池田晶子さん

先日放映された奥山貴宏さんの番組の感想を池田晶子さんが『週刊新潮』に書いていると知ったので、雑誌を購入。コラムは「人間自身」というタイトルで、1ページの連載もの。考えさせられることもあったが、疑問に思うことも多かった。少し書いてみたい。

私の友人が池田さんのファンで、過去に2-3冊の著書を読んだ。読んだ本の内容は、面白く思えたところもあり、共感できないところもあったという印象。近しい友人なので、ずいぶん前になるが、この考え方には同感できないと、友人相手に議論をふっかけて、無口な友人が余計に押し黙ってしまったこともあった。

コラムのタイトルは、「見られて死にたい」。まず「ブログ」について、「個人のあられもない内面を、得体も知れない誰かに向けて吐露したいというその心性が、理解できない。気持ちが悪い」と述べ、「この場合、この人がそこで吐露しようとしているのは、生きるか死ぬか、どうなるかの話である。そういう個人の大事なことは、他人に報告するより先に、自分で考えるべきことではなかろうか」と続く。

まず前半について、池田さんがご自身の著書を、「個人のあられもない内面」ではない、とハッキリ考えているのだな、と思う。哲学者ですからね。そうでなければ、著書のある人間が、「得体も知れない誰かに向けて吐露したいというその心性が、理解できない。気持ちが悪い」と書くのは、つじつまが合わないから。後半については、共感できなくもないが、「すべき」というほどのことではないだろうと思う。それこそ、「個人的」なことだから。

「番組で観る限り、案の定、そういう内省的な言葉は一言も語られていなかった」というのはどうだろう。「内省的な言葉」って何? 奥山さんが奥山さんの頭と心でつむいだ言葉は、内省的とは言えないのかな? テレビで紹介された彼の言葉を、全て記憶しているわけではないが、「生きる、死ぬ」ということを、奥山さんはしっかり考えていたと私は思う。

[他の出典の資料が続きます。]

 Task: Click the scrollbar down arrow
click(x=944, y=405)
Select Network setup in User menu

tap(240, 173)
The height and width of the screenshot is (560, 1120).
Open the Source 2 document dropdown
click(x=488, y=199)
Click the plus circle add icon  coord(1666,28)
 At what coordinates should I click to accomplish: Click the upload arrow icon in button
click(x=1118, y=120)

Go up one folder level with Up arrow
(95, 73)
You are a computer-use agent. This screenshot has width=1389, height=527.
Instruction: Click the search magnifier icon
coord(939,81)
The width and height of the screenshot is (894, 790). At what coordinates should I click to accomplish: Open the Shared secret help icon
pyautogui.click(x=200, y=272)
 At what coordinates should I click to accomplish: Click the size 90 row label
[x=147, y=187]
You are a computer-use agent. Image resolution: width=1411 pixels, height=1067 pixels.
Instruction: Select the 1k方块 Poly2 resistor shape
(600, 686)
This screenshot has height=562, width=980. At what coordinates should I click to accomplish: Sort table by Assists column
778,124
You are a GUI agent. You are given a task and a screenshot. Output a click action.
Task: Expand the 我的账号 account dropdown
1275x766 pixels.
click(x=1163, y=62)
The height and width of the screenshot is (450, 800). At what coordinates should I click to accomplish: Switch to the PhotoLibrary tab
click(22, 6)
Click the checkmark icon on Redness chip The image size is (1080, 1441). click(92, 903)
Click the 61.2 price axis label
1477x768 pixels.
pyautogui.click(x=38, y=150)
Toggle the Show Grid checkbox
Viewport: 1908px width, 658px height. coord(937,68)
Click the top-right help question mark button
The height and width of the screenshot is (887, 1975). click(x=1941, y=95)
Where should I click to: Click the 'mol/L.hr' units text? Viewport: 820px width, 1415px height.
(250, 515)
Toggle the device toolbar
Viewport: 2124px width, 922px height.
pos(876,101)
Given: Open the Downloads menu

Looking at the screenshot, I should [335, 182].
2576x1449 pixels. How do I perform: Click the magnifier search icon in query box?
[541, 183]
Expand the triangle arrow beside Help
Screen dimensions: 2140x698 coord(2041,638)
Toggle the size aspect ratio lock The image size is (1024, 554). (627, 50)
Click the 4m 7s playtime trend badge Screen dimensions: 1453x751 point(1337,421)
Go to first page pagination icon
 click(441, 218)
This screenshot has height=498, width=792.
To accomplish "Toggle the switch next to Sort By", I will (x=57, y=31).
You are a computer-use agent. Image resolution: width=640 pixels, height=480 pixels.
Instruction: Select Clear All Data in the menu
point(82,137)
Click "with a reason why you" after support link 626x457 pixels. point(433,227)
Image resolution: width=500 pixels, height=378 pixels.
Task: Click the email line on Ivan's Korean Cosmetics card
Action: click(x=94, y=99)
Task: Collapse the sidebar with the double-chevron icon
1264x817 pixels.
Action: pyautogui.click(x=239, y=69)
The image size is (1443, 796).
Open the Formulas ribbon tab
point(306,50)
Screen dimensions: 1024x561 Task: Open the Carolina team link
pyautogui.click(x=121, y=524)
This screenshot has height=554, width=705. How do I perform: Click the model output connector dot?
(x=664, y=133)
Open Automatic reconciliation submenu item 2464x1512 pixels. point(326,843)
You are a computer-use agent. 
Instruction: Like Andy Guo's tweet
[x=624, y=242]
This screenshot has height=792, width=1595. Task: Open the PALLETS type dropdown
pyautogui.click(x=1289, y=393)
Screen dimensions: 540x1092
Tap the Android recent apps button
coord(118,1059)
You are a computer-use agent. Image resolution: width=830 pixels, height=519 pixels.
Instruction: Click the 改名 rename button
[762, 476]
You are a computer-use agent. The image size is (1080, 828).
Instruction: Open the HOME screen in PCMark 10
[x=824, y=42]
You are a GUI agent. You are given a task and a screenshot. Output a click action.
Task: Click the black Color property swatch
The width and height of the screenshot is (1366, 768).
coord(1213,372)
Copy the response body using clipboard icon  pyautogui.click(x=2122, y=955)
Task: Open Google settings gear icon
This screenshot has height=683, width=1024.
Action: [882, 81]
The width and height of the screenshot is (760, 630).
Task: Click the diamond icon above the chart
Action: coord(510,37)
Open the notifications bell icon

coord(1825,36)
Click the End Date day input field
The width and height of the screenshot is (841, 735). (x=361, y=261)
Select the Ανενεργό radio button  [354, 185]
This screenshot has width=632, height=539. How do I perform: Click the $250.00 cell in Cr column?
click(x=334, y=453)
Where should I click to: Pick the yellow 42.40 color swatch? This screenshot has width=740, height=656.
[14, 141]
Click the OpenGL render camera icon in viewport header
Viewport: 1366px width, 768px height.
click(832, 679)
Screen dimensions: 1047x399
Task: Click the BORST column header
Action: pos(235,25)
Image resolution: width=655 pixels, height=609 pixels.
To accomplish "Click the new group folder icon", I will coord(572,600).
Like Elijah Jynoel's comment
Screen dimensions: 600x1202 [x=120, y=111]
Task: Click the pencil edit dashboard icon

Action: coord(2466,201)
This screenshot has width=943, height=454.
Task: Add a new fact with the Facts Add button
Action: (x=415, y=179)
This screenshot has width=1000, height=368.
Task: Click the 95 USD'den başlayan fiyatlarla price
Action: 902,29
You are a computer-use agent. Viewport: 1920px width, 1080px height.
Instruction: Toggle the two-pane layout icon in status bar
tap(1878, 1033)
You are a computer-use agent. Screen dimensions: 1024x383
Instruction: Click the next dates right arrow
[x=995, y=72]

「自分が死ぬという人生の一大事において、なんでカッコいいこと、他人に見せることが優先されるのだろう」とある。奥山さんにとっては、「カッコよくありたい」というのが、自身を支える力だったとも思う。誰に迷惑をかけることでもない、その人の価値観なのだから、私は悪いとも思わない。人の心を支える価値観なんて、ささいなこと、小さなことも含めて、いろいろあるんじゃないかしら。

人は人生で一度しか死ねないのである。死ぬということは、人が本質的にものを考え始める絶好のチャンスなのである。死とは何か、自分とは何か、宇宙があるとはどういうことか。

「本質的にものを考える」というのは、どういうことを言っているのか、ということを置いておいて、私は基本的に、この考え方には共感する。そのうえで、奥山さんは死を目前にして、「ものを考え」ておられましたよ、と言いたい。彼の最期が、「見て見て、オレを見て!」というスタイルであったと、それを見て池田さんは、「ひどく空しくなった」と書く。そして・・

その人生で、この人は、自分を生きたことになるのだろうか。生ききったように見えて、じつは生き損なったのではなかろうか。

「自分を生きる」ということは、人それぞれ。池田さんの考える「自分を生きる」が、必ずしも他の人にとってもそうだとは限らない。これほど千差万別で、全てを知ることなど不可能な、ひとりひとりの人生において…。そして、「じつは生き損なった・・・」とは、ひどい。他人の人生について、誰かにひどく危害を及ぼしたわけでもない人の人生について、どうしてこういうことが言えるのだろう。

ネットに対して以前から批判的な池田さんは、最後にこう結ぶ。「パソコンに向かって内省するなど、どだい無理に決まっているのである」。